今エリィが装備している一式は、小屋の箪笥にあった他の服飾同様、大きさの可変魔法と維持保存魔法がかけられている。
可変魔法は大きさが変わる魔法で、成長などしても問題がない。維持保存魔法の方も字面そのままの意味で、魔法をかけられた時点の品質、状態を保つ魔法だ。つまり例え汚れても勝手に綺麗になるし、破損しても自動で修復される。
だが、完了するまでに数日かかる、場合によってはそれ以上。これは環境魔素の少なさがやはり関係しているのだと思われる。

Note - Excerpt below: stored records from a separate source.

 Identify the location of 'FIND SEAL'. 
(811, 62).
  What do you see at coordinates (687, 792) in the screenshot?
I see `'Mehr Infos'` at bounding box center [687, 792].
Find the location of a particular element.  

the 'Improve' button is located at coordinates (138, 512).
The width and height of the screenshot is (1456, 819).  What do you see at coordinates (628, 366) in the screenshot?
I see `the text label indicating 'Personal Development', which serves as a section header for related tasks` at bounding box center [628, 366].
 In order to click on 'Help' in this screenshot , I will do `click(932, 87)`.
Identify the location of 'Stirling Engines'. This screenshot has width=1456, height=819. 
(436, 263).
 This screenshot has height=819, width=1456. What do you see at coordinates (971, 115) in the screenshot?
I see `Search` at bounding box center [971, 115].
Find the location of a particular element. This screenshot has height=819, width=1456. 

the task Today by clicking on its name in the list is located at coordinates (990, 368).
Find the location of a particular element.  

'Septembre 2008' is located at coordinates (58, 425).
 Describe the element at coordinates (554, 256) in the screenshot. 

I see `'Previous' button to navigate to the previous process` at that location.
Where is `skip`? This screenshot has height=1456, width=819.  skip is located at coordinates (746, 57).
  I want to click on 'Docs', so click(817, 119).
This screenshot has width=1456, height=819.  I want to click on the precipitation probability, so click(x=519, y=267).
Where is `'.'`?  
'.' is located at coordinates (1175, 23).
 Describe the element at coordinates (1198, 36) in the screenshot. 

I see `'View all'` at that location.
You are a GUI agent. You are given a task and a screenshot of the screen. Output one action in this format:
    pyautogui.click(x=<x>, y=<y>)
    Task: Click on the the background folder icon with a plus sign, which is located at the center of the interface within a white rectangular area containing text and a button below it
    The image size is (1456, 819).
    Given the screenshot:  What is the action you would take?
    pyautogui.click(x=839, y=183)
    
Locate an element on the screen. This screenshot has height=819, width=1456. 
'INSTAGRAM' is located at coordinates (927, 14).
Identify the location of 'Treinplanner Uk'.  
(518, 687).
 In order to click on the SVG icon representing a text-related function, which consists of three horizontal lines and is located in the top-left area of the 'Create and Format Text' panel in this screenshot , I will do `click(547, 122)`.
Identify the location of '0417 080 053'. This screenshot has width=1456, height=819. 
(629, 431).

とはいえ何日も待っていられないので、汚れればさっさと浄化魔法をかけるし、破損すれば魔法か修復スキルで戻すのだが、今は浄化はともかく、修復が難しい。
何故なら修復魔法は使用魔力が結構多く、今現在選択肢に入れられないし、スキルの方は素材がない状態だ。
(自動修復待ち、かな)
はぁと小さく息をつき、ローブの切り裂かれた部分に触れていた左手を下ろそうとしたところで気が付いた。
(あれ…傷は? 痛みも血痕もあるのに傷に触れていない?)
伸ばしていた耳手を下し心配そうに見上げるアレクと、ずっと黙ったまま見守ってくれていたセラを交互に見遣った。
「えっと、聞いて…いい? 服、破れてるし、血の跡もあるからそれなりに怪我したんだろうって思うんだけど、傷に触れないのよね…」
「それやったらセラや。セラが魔法使うてくれたんや」
「セラが?」
何故か少し胸を張るように座っているセラにエリィは顔を向けた。途端痛みに呻くことになったが…。
「!、主殿、安静に」
アレクより表情が少々分かり難いセラだが、その声色が心配していると雄弁に語る。
「とりあえず、セラもアレクもごめんね、迷惑かけちゃって。それからありがと」
「主殿を護り切れず、俺のほうが謝罪せねばならぬところだ」
「迷惑やなんて思ってへんし! ただエリィが襲い掛かられたときは心臓とまるかと思うたわ」
「セラはちゃんと護ってくれてたし、謝ったりしないでよ? アレクも心配かけてごめん」
心なしか萎れて見えるアレクとセラに、痛みをこらえつつも首を横に振る。
「で、途中になっちゃったけど、セラは治癒とか回復魔法使えるってこと?」
「治癒や回復は使えぬ」
「んん~?」
「回復促進魔法を使っただけだ」
「促…進? アレク、そんなのあるの?」
セラに向けていた顔をアレクの方へと向け直す。
「なんで僕に聞くんよ!? 前にも言うたかもしれへんけど、僕、そないに魔法得意やあらへんのよ」
「初耳…まぁ教えるのは苦手なんだろうとは思ってたけど。だって『ギュ~ン』とか『ドドン!』とか、『パッとやって』とか、もう擬音語ばっかりなんだもの。でも魔法そのものも苦手だったとは聞いてなかったわ」
アレクに聞いても無駄なことがわかったので、セラに教えて貰うこととする。
「水魔法に促進魔法があるのだ。今回は回復を目的としていたので『回復促進魔法』と言った。治癒魔法のように根本的に癒すのではなく、自己治癒力を高めることで回復という結果を得る為、どうしても時間がかかってしまうのが難点だ」
「そっか…セラ、使ってくれて本当にありがと」
とんでもないと言いたげにセラが首を横に振る。
「だが、痛みは消えていないだろう、後で薬を使うなりしたほうが良い」
確かに現在進行形で痛みは発現中だが、耐えられないほどではないのが不幸中の幸いだろうか。
何はともあれ、アレクとセラに感謝しつつ、収納を漁り……
収納の中に結界石が2つあることに気づき、若干血の気が引いたことはまた別の話である。